★★☆☆☆

108 min | PG-13 | March 4, 2021 | Amazon Studios

Prince Akeem returns to Queens to find the bastard son he never knew he had and drag him back to Zamunda. The throne needs a male heir, and the script needs a reason to exist. It finds the first and fakes the second.

Akeem Joffer is now a husband, a father of three daughters, and an heir to the throne of Zamunda. His dying father wants a male successor. So Akeem learns he fathered a son during his one wild night in Queens decades ago, and he flies back to America to retrieve him. The film is a sequel that knows the original by heart and treats that knowledge as a substitute for invention. It builds its entire structure around reversing the first movie and then revisiting every set piece the audience remembers.
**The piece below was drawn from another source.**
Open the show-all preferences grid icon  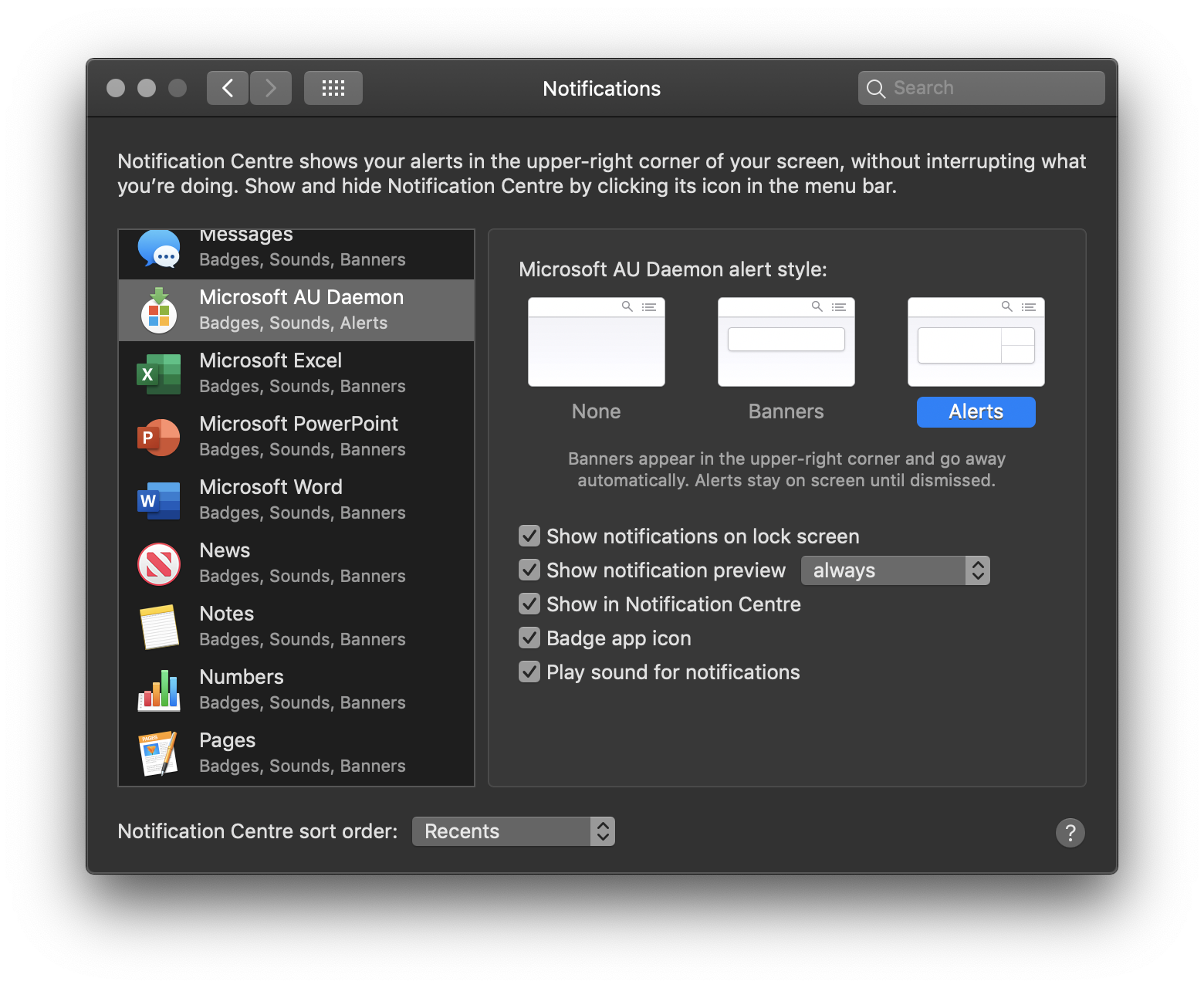pos(333,87)
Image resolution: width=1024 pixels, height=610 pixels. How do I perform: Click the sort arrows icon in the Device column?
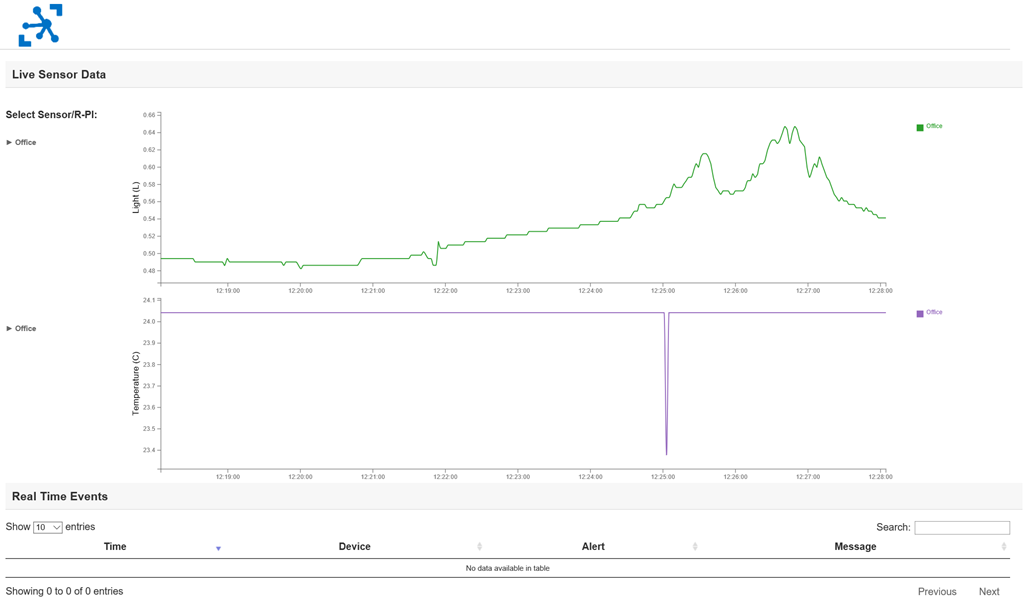(479, 547)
Eddie Murphy plays Akeem with the warmth intact and the danger gone. He is a settled king now, and Murphy plays the contentment without finding new comic terrain inside it. Arsenio Hall returns as Semmi and slides back into the old rhythm of straight-man exasperation. Jermaine Fowler plays Lavelle Junson, the discovered son, with eagerness that the script never sharpens into a real character. Leslie Jones plays his mother Mary with volume and commitment that the writing cannot match. Wesley Snipes plays General Izzi as a strutting warlord and steals every scene by treating the cartoon as a genuine threat.

Craig Brewer directs from a script by Barry W. Blaustein, David Sheffield, and Kenya Barris. The film leans hardest on Ruth E. Carter’s costume design, which dresses the Zamundan court in saturated golds and bold geometric prints that give the frame more life than the jokes do. The camera lingers on those garments because they carry the spectacle the script declines to provide. The barbershop ensemble returns under heavy prosthetics, and the makeup work is the punchline as often as the dialogue is. Brewer stages the callbacks faithfully and adds nothing that the first film did not already do better.

This is a sequel that mistakes recognition for comedy. Every laugh it lands is a laugh the original earned first, and the film simply replays the receipt. The new material around Lavelle and the question of inheritance has a real idea buried in it. Brewer never digs it out because the movie would rather flatter your memory than test it.